Graphyne nanostructure as a potential adsorbent for separation of H2S/CH4 mixture: Combining grand canonical Monte Carlo simulations with ideal adsorbed solution theory

Abstract

The adsorption performances of multilayer graphyne-n (n=1–3) nanostructures (abbreviated as MGN-n) for pure H2S, CH4 and their mixture are explored by the Grand canonical Monte Carlo (GCMC) simulations combined with ideal adsorbed solution theory (IAST). The effects of pressure, temperature, gaseous composition and content of pre-adsorbed water on the adsorption and separation behaviors are examined. For the pure H2S and CH4 adsorption, the dual-site Langmuir-Freundlich (DSLF) model can be used to exactly fit the results of GCMC simulation.

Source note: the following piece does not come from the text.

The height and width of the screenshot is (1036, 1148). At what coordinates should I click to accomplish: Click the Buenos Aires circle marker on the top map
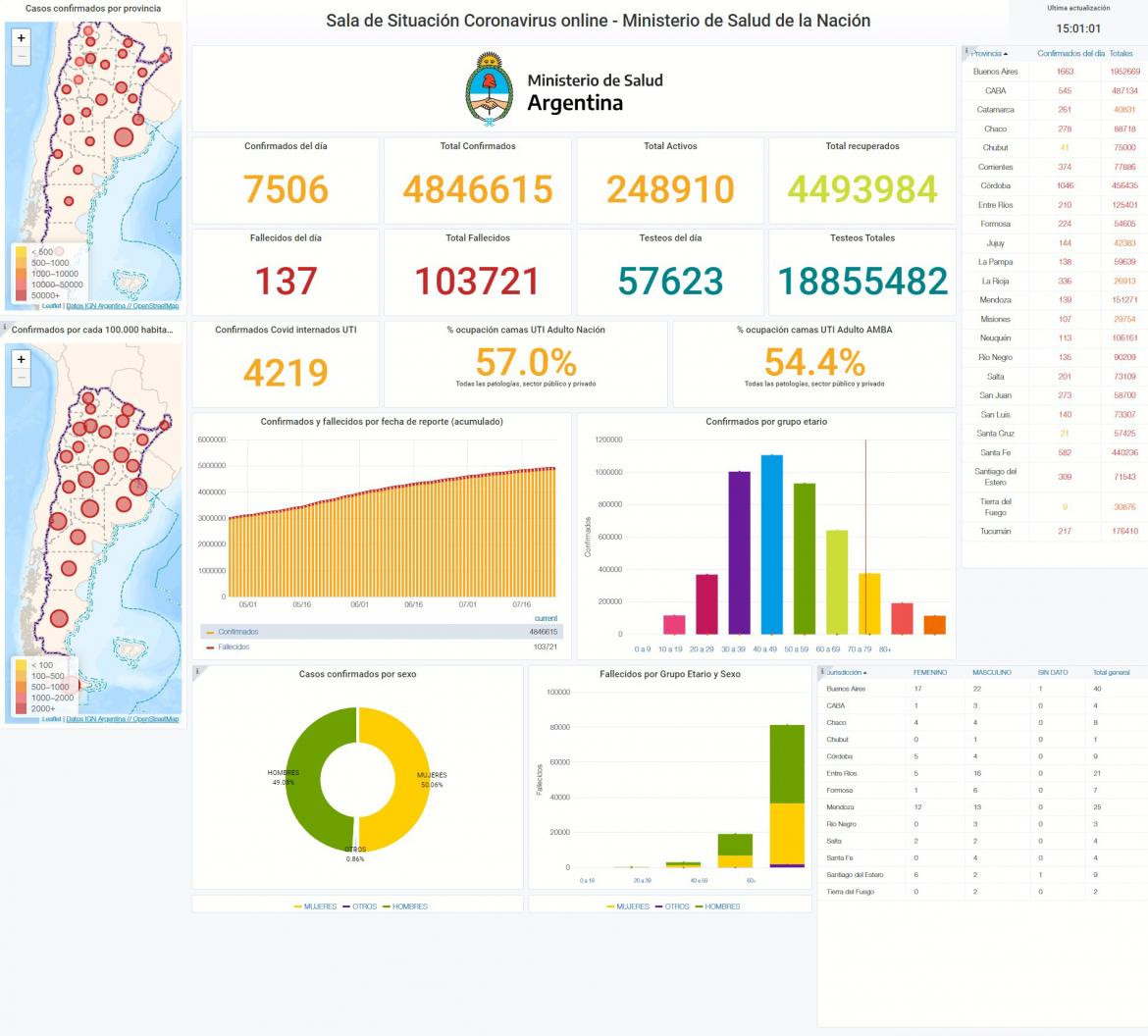point(124,137)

Compared with CH4, H2S molecules are preferentially adsorbed in all cases. Due to the effect of adsorbent’s structure, the loading of H2S in MGN-1 with smaller free volume (0.662cm3g−1) is greater than that in MGN-2 with free volume 0.933cm3g−1. For the mixture adsorption, the IAST can accurately predict the loading of two species in MGN-1 and MGN-2, but it has a slight deviation for the selectivity predictions. For the MGN-3, due to the strong adsorbate-adsorbate interactions and heterogeneity surface, the IAST can’t predict the loading and selectivity precisely. Besides, the separation performances of MGN are compared with zeolites and found that the MGN-1 has the highest H2S adsorption capacity and selectivity, in which the loading and selectivity reaches up to 15.493mmolg−1 and 60.8 at 1MPa and 300K, respectively. Rising temperature has adverse influence on the H2S/CH4 mixture separation. The H2S selectivity in MGN-1, MGN-2 and MGN-3 reduces 93.51%, 78.24% and 87.46% respectively as the temperature rises from 300K to 500K. When the molar fraction of H2S in mixture is low, pre-adsorbed some water is beneficial to the mixture separation. This work demonstrates that the MGN-1 can act as a delightful separation material.